= 2007 Fed Cup Europe/Africa Zone Group I – play-offs =

International tennis competition play-offs

The play-offs of the 2007 Fed Cup Europe/Africa Zone Group I were the final stages of the Group I Zonal Competition involving teams from Europe and Africa. Using the positions determined in their pools, the sixteen teams faced off to determine their placing in the 2007 Fed Cup Europe/Africa Zone Group I. The top two teams advanced to World Group II play-offs, and the bottom two teams were relegated down to the Europe/Africa Zone Group II for the next year.

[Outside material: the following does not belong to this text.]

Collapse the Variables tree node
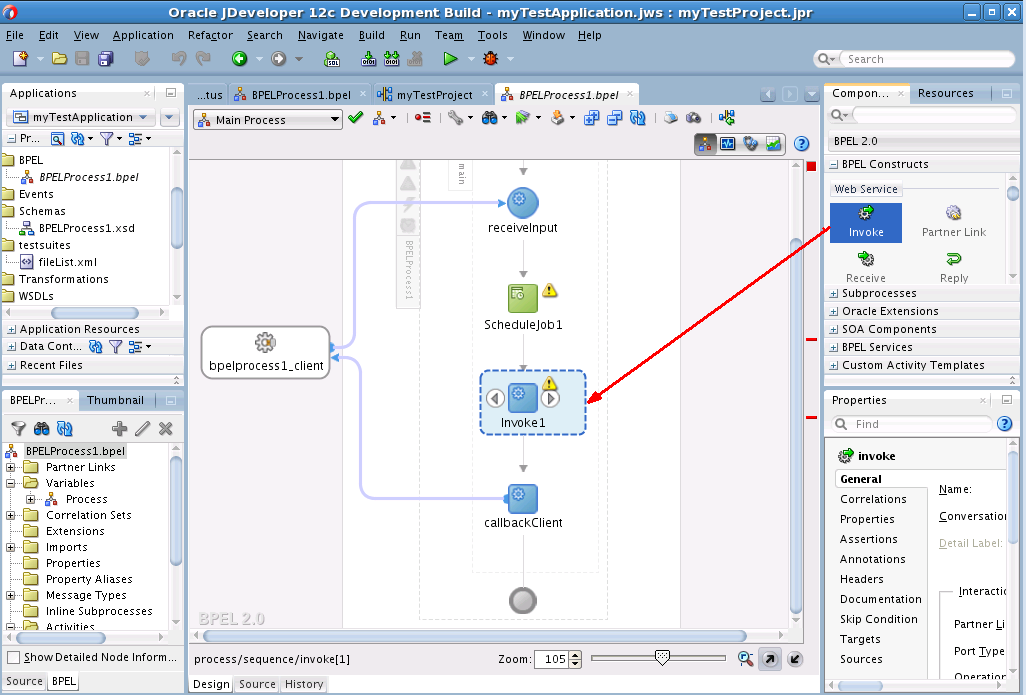 [10, 484]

| Placing | Pool A | Pool B | Pool C | Pool D |
|---|---|---|---|---|
| 1 | Romania | Ukraine | Serbia | Poland |
| 2 | Switzerland | Belarus | Slovenia | Luxembourg |
| 3 | Denmark | Hungary | Sweden | Great Britain |
| 4 | Netherlands | Lithuania | Estonia | Bulgaria |

==Promotion play-offs==
The first placed teams of each pool were placed against each other in two head-to-head rounds. The winner of the rounds advanced to the World Group II play-offs, where they would get a chance to advance to the World Group II for next year.

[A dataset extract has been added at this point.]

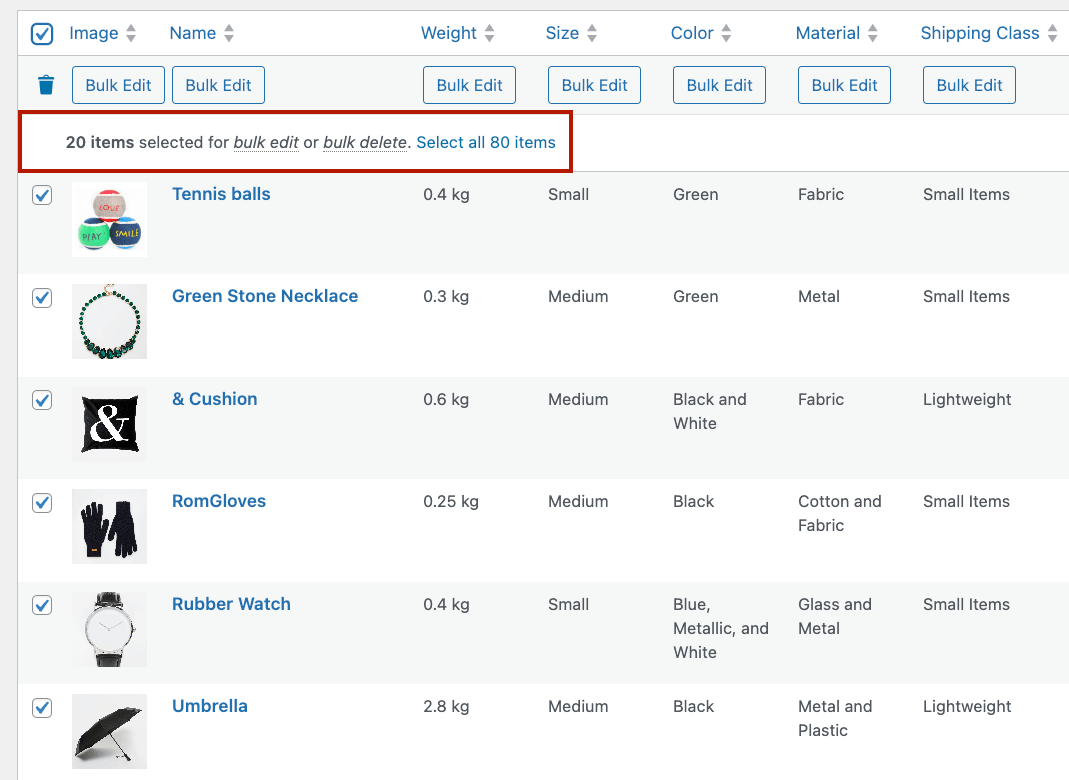The image size is (1069, 780).
Task: Click the Umbrella product image
Action: point(110,731)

==Fifth to Seventh play-off==
The second placed teams of each pool were placed against each other in two ties. The winner of each tie was allocated fifth place in the Group while the losers were allocated seventh.

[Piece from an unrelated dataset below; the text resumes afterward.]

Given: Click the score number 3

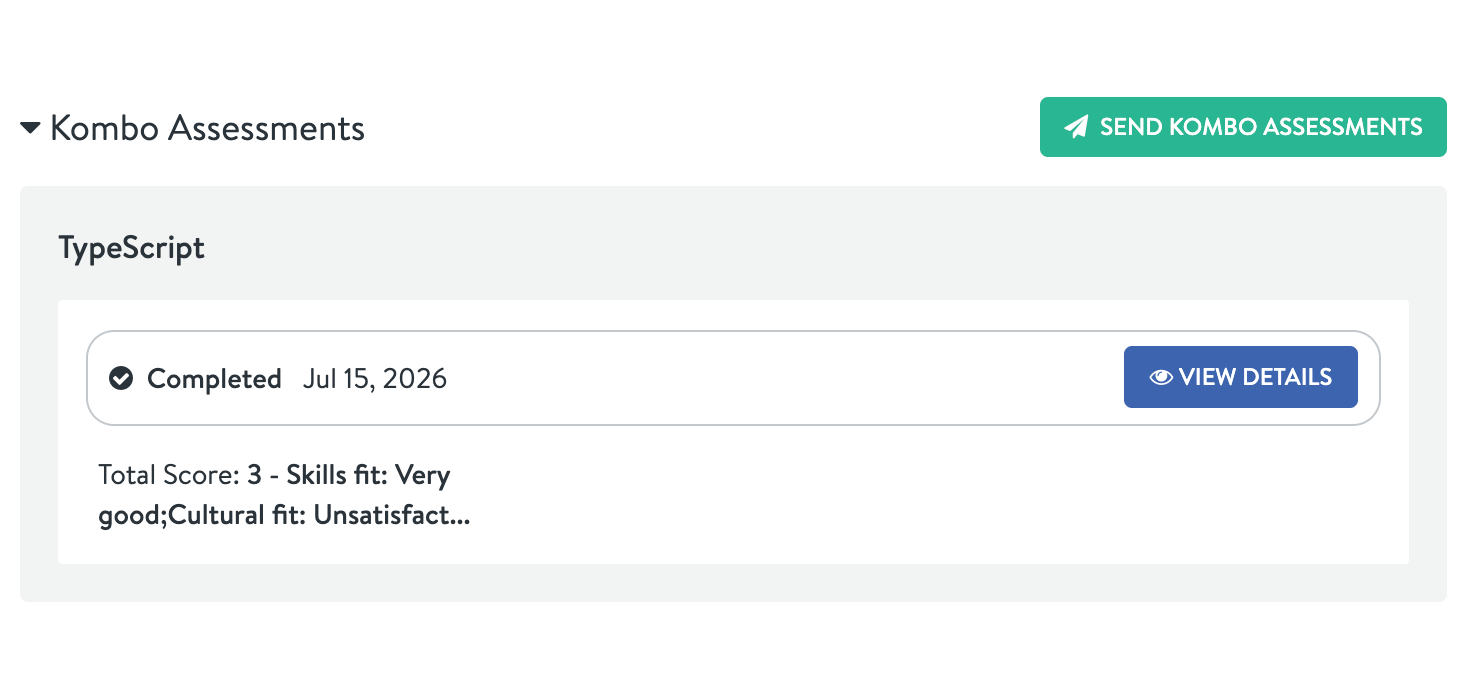Looking at the screenshot, I should tap(255, 475).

==Ninth to Eleventh play-off==
The third placed teams of each pool were placed against each other in two ties. The winner of each tie was allocated ninth place in the Group while the losers were allocated eleventh.

==Relegation play-offs==
The last placed teams of each pool were placed against each other in two ties. The losing team of the rounds were relegated to Group II for next year.

==Final placements==

| Placing | Teams |  |
| Promoted | Serbia | Ukraine |
| Third | Romania | Poland |
| Fifth | Switzerland | Belarus |
| Seventh | Slovenia | Luxembourg |
| Ninth | Hungary | Sweden |
| Eleventh | Denmark | Great Britain |
| Thirteenth | Netherlands | Bulgaria |
| Relegated | Estonia | Lithuania |

- Serbia and Ukraine advanced to the World Group II play-offs. The Serbians were drawn against Slovakia, and they lost 1–4, which thus caused them to be relegated back to Group I for the next year. The Ukrainians, however, were drawn against Australia, and they won 4–1. They thus advanced to World Group II.
- Estonia and Lithuania were relegated down to Europe/Africa Zone Group II for the next year. They respectively placed first and second in the same pool, and thus both advanced to the advancement play-offs. Estonia won theirs, and thus proceeded back to Group I for 2009, while Lithuania lost and therefore remained in Group II.